"ALONG THE WIDE MISSOURI"
THE FORT PECK RESERVOIR OF THE RUSSELL WILDERNESS OF THE PREVIOUSLY WILD MISSOURI RIVER, MONTANA

This is a view of the "wide Missouri" at sunset as I climbed down from the gumbo muddy mountain bluffs after bowhunting elk to our riverboat base camp. The river here is quite a bit "wider" than when Lewis and Clark used it as their highway to the interior on their exploration of this land speculation bargain known as the Louisiana Purchase. They encountered vast herds of buffalo and lots of grizzlies (and they tried to shoot every one of them) and a wild river that had flooded the prairies below this area of northeast Montana for eons. What they did not encounter was the Fort Peck Dam (the name later relates to an old Army Fort for guarding against frontier Indians) which impounds the Missouri at this point with several others further downstream. But the several million acres of the wilderness adjacent to this lake does not look too different today than it would have to Lewis and Clark.

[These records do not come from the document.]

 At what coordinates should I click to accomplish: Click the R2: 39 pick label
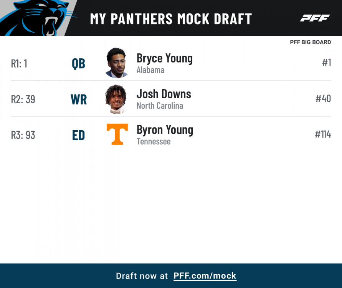[23, 99]
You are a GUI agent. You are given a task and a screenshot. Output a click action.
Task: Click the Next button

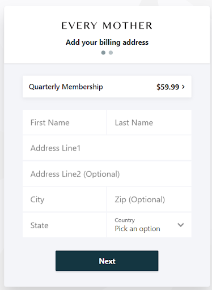click(x=107, y=261)
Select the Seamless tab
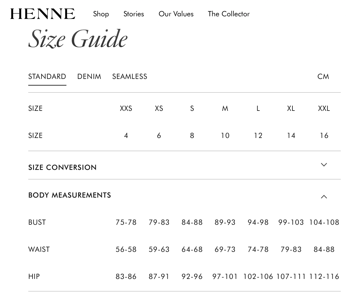348x297 pixels. pyautogui.click(x=130, y=77)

In this impounded Missouri are remnants of another geologic era in time. Huge ancient fish called "paddlefish" because of their long bottom roiling snout, were here when Lewis and Clark were, and also the newcomers crossing the Aleutian land bridge, and with the cycling of several ice ages. They seem unaware of progress around them, although the bighorn ram I carefully stalked to the pinnacle of the bluffs behind this river bend was aware that men could enter this wilderness, and although they were not worth much as mountain climbers, they could do some damage at a distance. I spent a full day trying to get close to him and admired his perspective of the surrounding scene. I shot all but one exposure on the film I had with me of his surveillance of his domain, and then took this last shot on my return back to the same Missouri that had brought Lewis and Clark, countless Indians, French fur-trading "Engage'" and me into the wilderness along this river which antecedents of that bighorn ram, and the selfsame paddlefish, had guarded.